▸ **Reading text**
»»

Why do they hate us?

There are currently over 83 British citizens being detained in a foreign jail, without charge, without being convicted, so far for a period of between 12-18 months. The regime has also a larger detention centre where it has been holding many western citizens for years without trial, often in the face of international condemnation.The regime holding the men supports armed interventions in Western nations aimed at removing Western military bases from their locality and is developing nuclear weapons to “defend our way of life” from US and UK incursions onto their continent in the search for oil and precious rare earth elements. When challenged, the prison authorities state that what they are doing is legal under their military law. There is no trial date.

One young local man (of white British descent) in protest at this detention, assaulted and killed a local policeman. This incident was broadcast on the TV news. The perpetrator was described as ‘white/christian’ and as a result, in the first five days, 10 local churches were attacked culminating in a triple petrol bomb attack on one church. A nun had her cross ripped from her and was knocked unconcious, and a 75 year old churchgoer was stabbed to death. One local group referred to the churches as foreign to their culture, as infidels, and accused them of prosletyisng in an attempt to turn their country into a christian country “just like the British did when they built their empire”.

««

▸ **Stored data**
»»

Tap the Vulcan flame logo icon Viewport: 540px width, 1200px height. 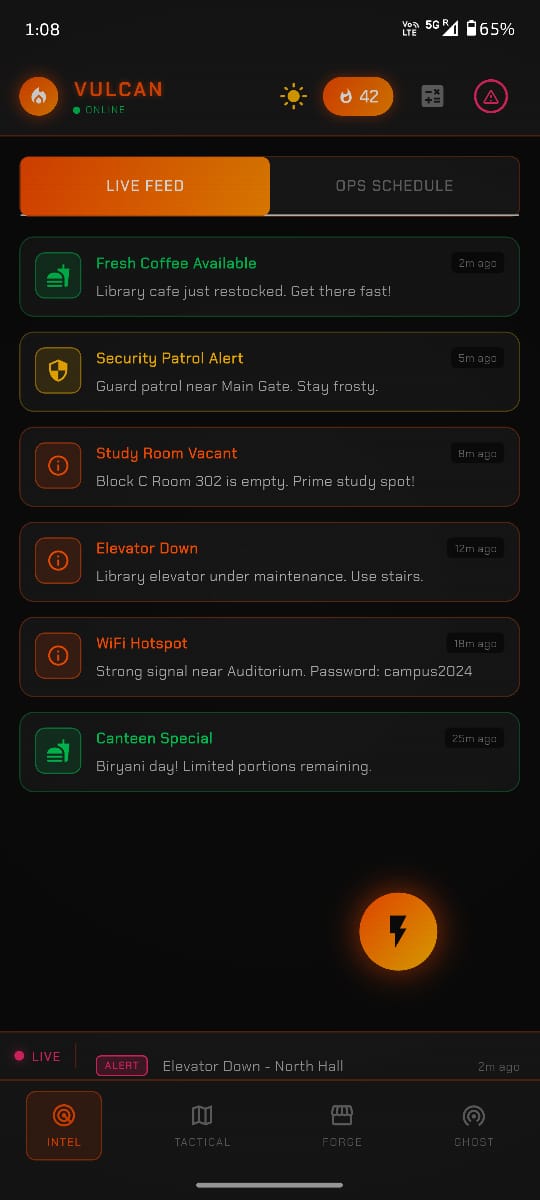point(39,96)
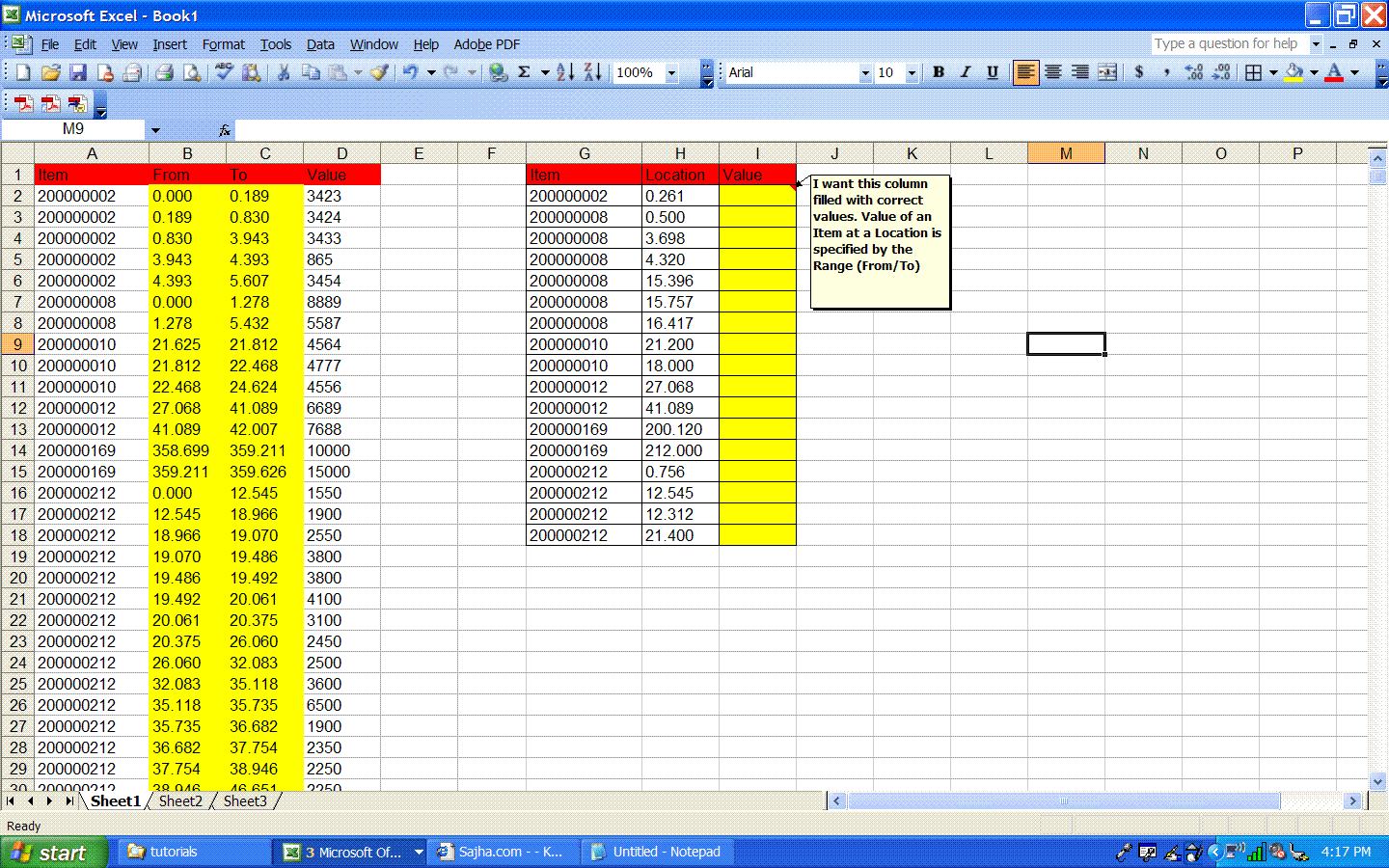Click the AutoSum sigma icon
The height and width of the screenshot is (868, 1389).
point(524,72)
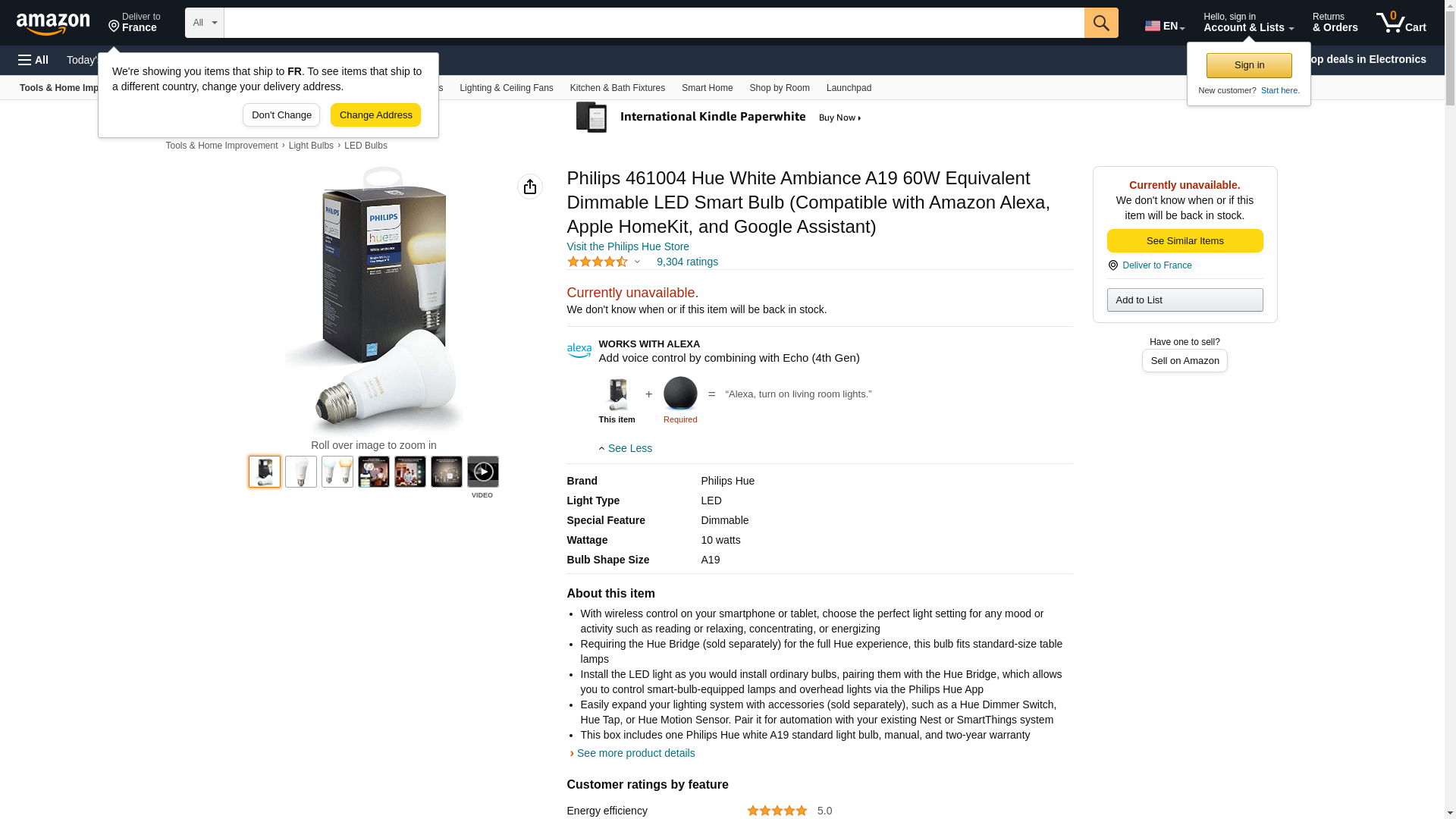
Task: Click the Echo 4th Gen required device image
Action: [x=680, y=394]
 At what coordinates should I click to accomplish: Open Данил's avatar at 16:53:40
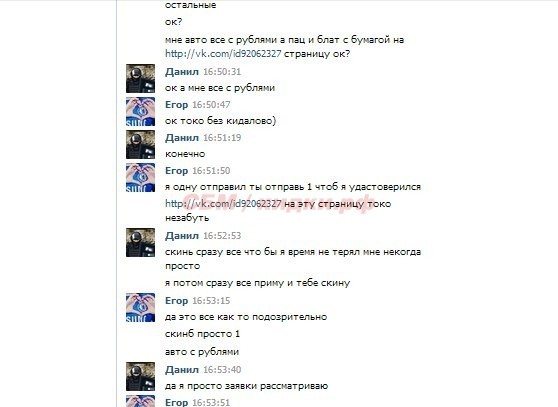tap(141, 376)
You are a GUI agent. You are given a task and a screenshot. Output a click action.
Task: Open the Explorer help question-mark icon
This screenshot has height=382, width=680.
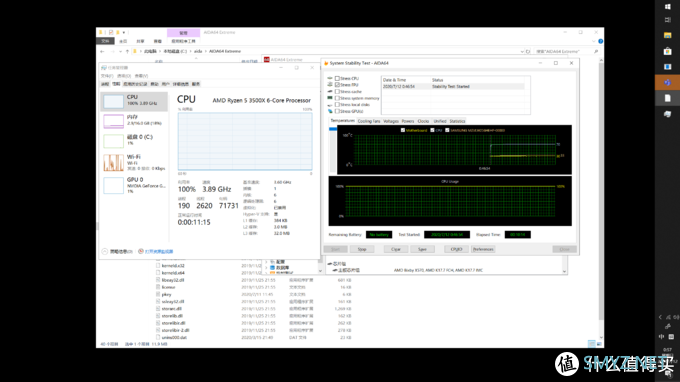[x=600, y=41]
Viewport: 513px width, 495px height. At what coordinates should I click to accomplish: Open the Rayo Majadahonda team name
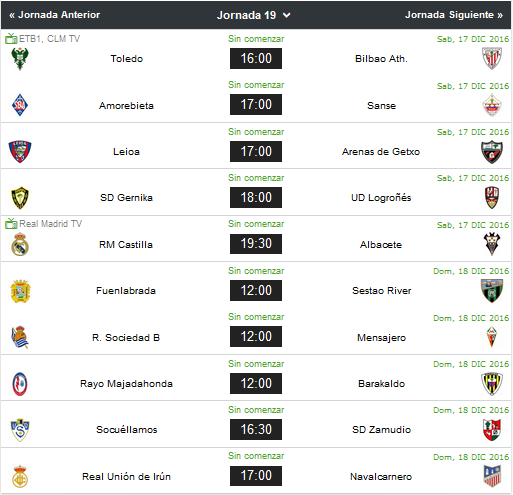click(x=126, y=384)
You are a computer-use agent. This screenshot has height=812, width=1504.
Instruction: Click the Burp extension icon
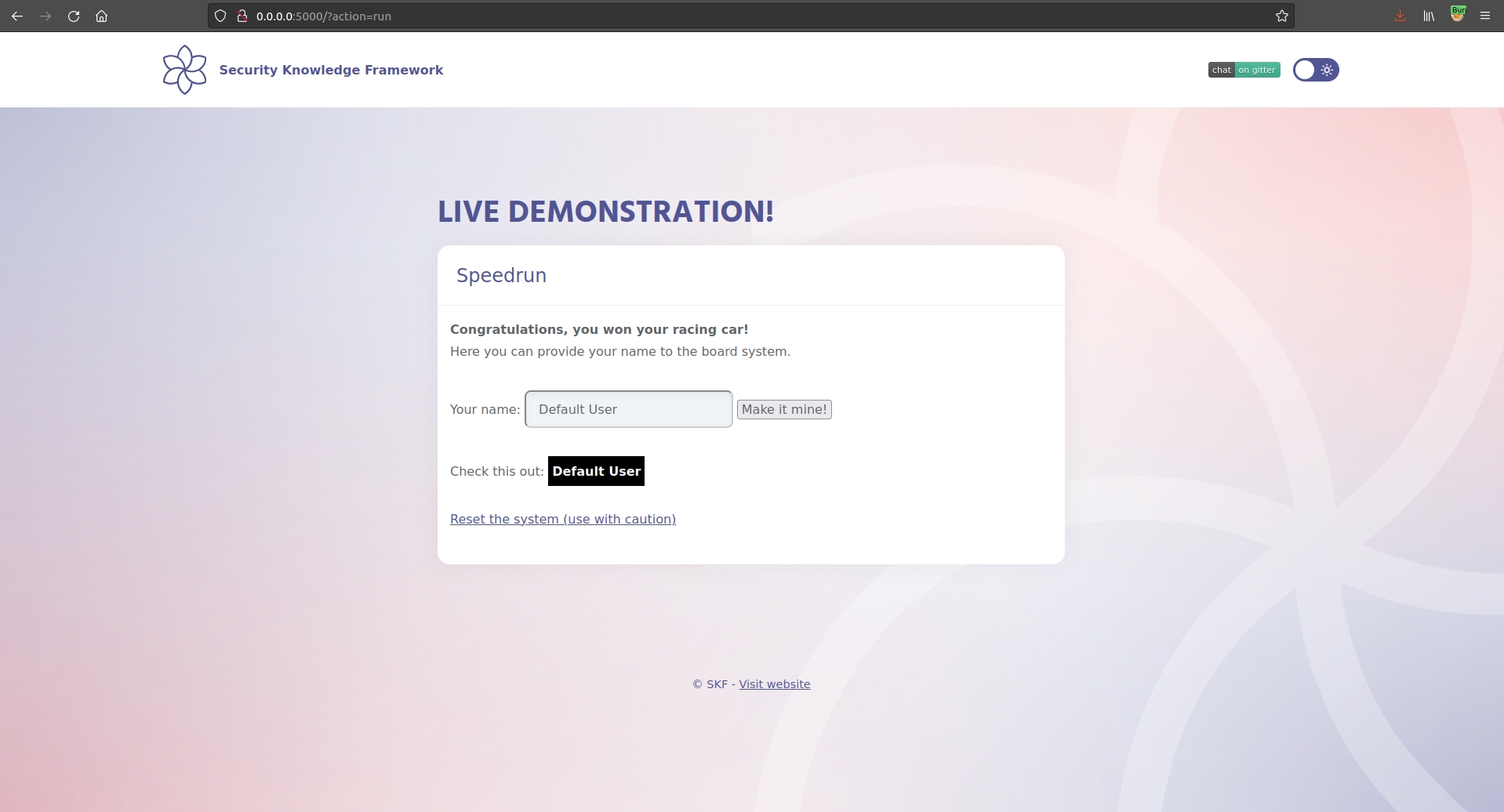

««

▸ **Exercise prompt**
Print the portion of the reading text starting with "Why do they" and going on through "no trial date.". Draw only on the reading text, not on the records.

▸ **Task output**
Why do they hate us?

There are currently over 83 British citizens being detained in a foreign jail, without charge, without being convicted, so far for a period of between 12-18 months. The regime has also a larger detention centre where it has been holding many western citizens for years without trial, often in the face of international condemnation.The regime holding the men supports armed interventions in Western nations aimed at removing Western military bases from their locality and is developing nuclear weapons to “defend our way of life” from US and UK incursions onto their continent in the search for oil and precious rare earth elements. When challenged, the prison authorities state that what they are doing is legal under their military law. There is no trial date.